-- INSTRUCTIONS TO FOLLOW --
Would you please give every entry again exactly, without the pictures?

══════

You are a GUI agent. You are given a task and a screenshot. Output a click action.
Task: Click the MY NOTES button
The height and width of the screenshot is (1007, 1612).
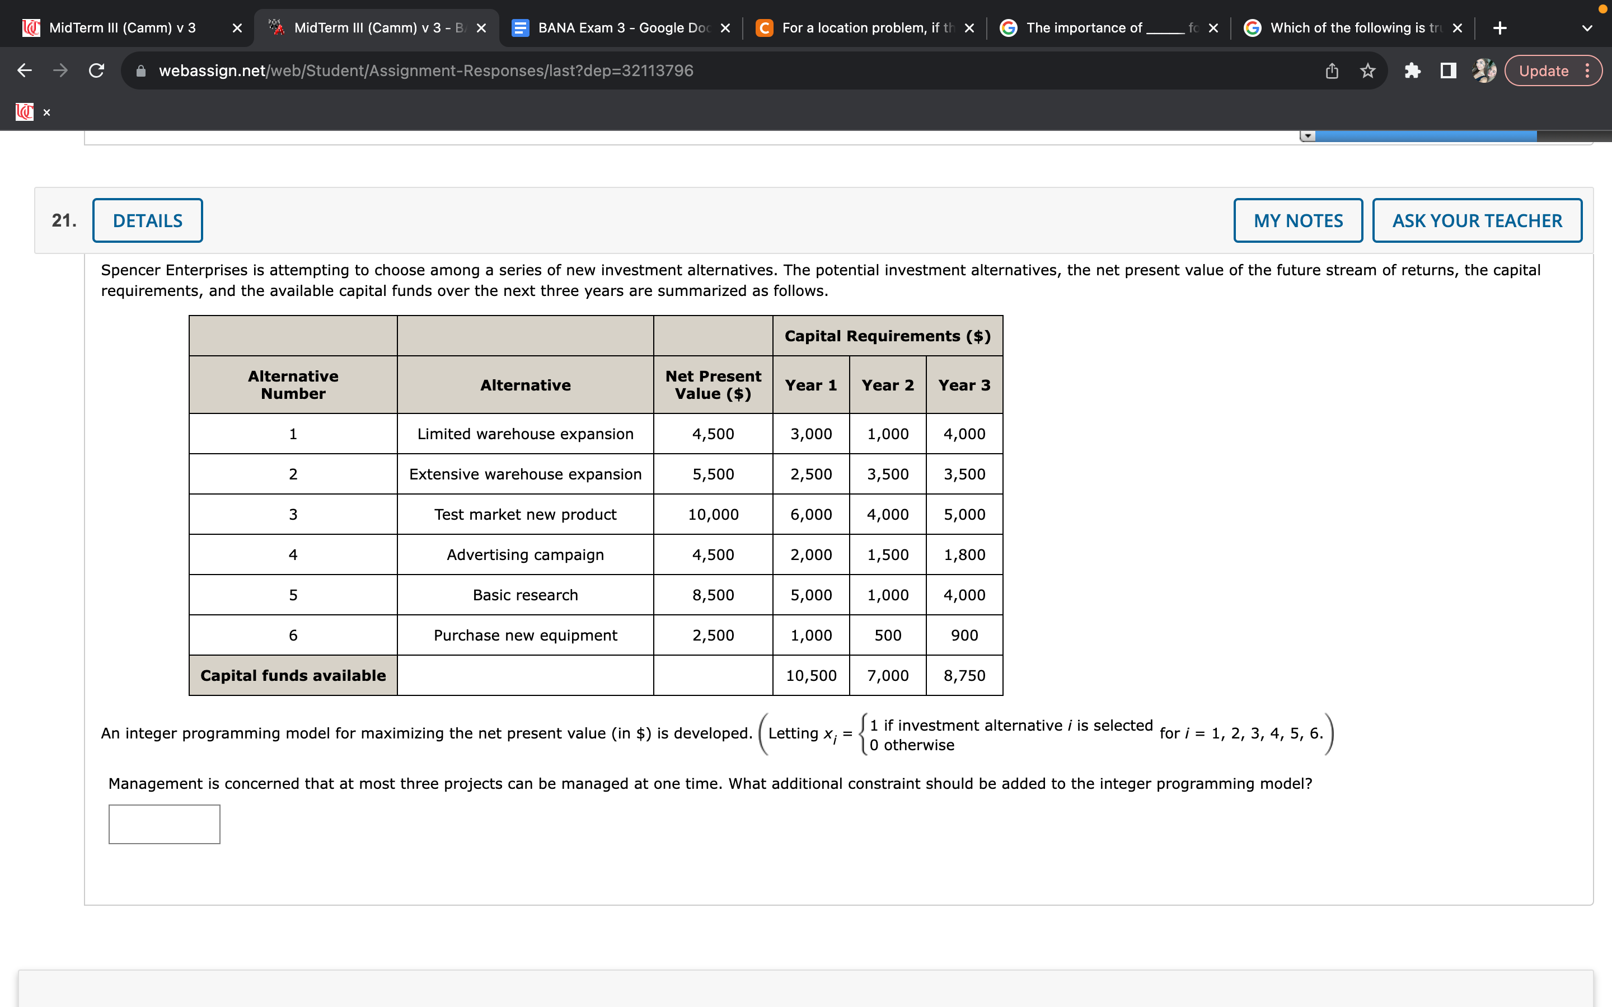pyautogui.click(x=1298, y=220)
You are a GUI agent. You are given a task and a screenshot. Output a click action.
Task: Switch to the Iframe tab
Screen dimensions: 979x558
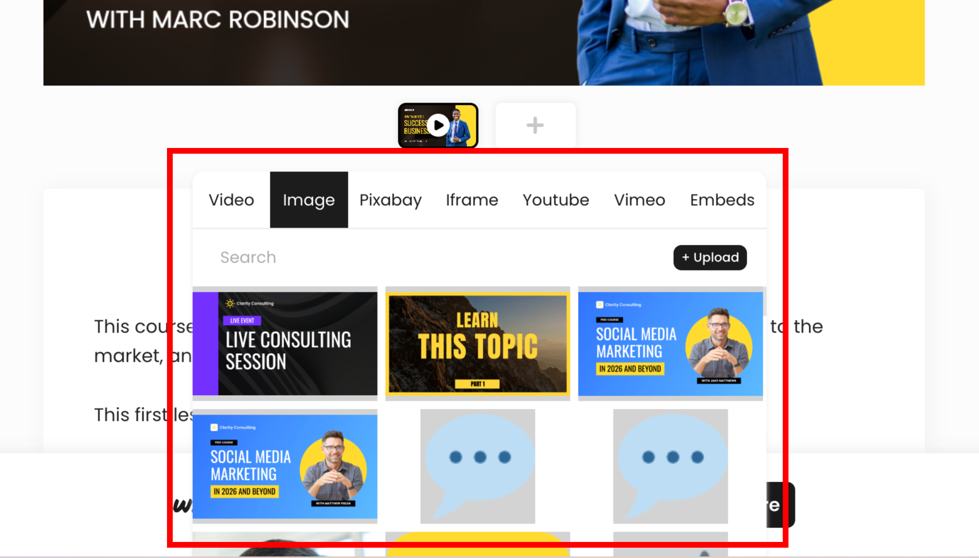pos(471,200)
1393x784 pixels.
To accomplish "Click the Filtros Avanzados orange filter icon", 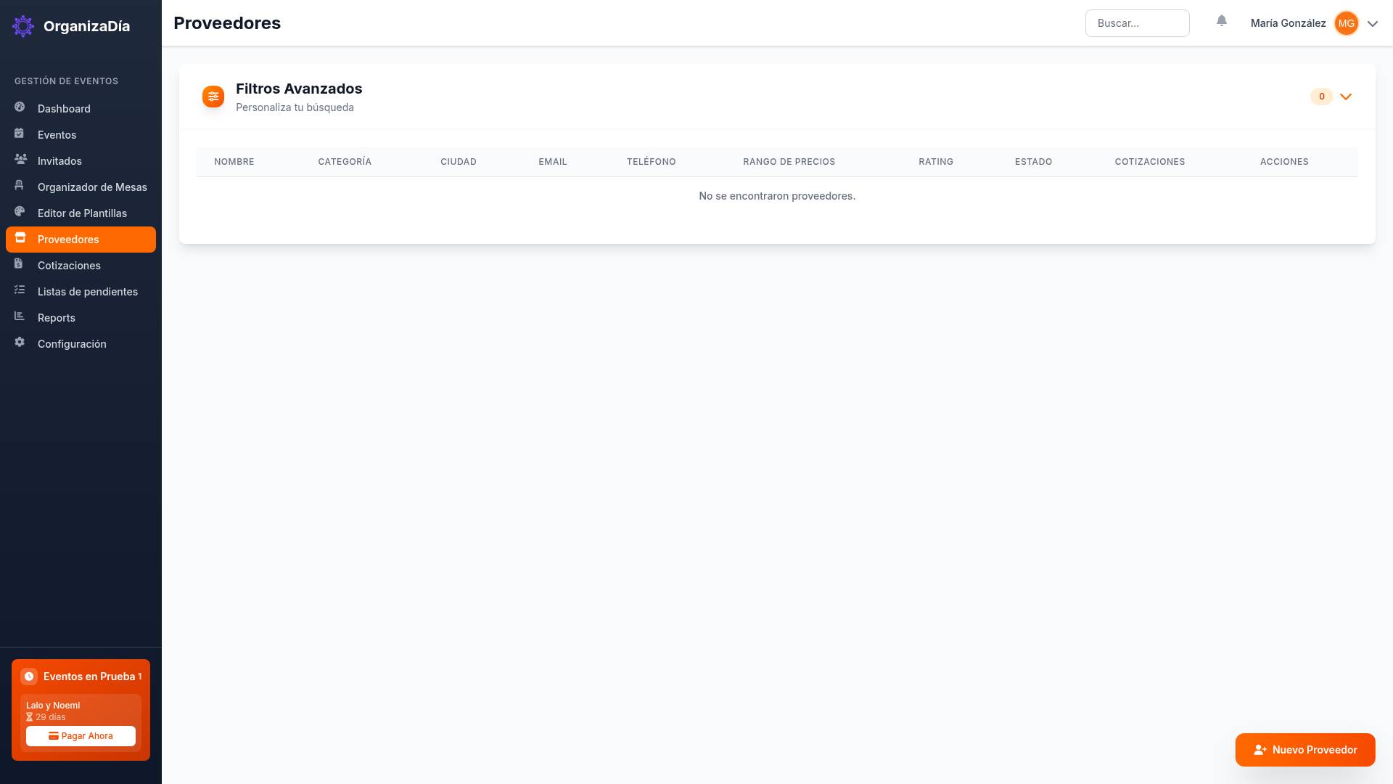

══════

-- EXERCISE OUTPUT --
You are a GUI agent. You are given a task and a screenshot. Output a click action.
Task: Click the MY NOTES button
The height and width of the screenshot is (1007, 1612).
pyautogui.click(x=1298, y=220)
You are a GUI agent. You are given a task and a screenshot. Output a click action.
Task: Switch to the Iframe tab
Screen dimensions: 979x558
pos(471,200)
1393x784 pixels.
To accomplish "Click the Filtros Avanzados orange filter icon", 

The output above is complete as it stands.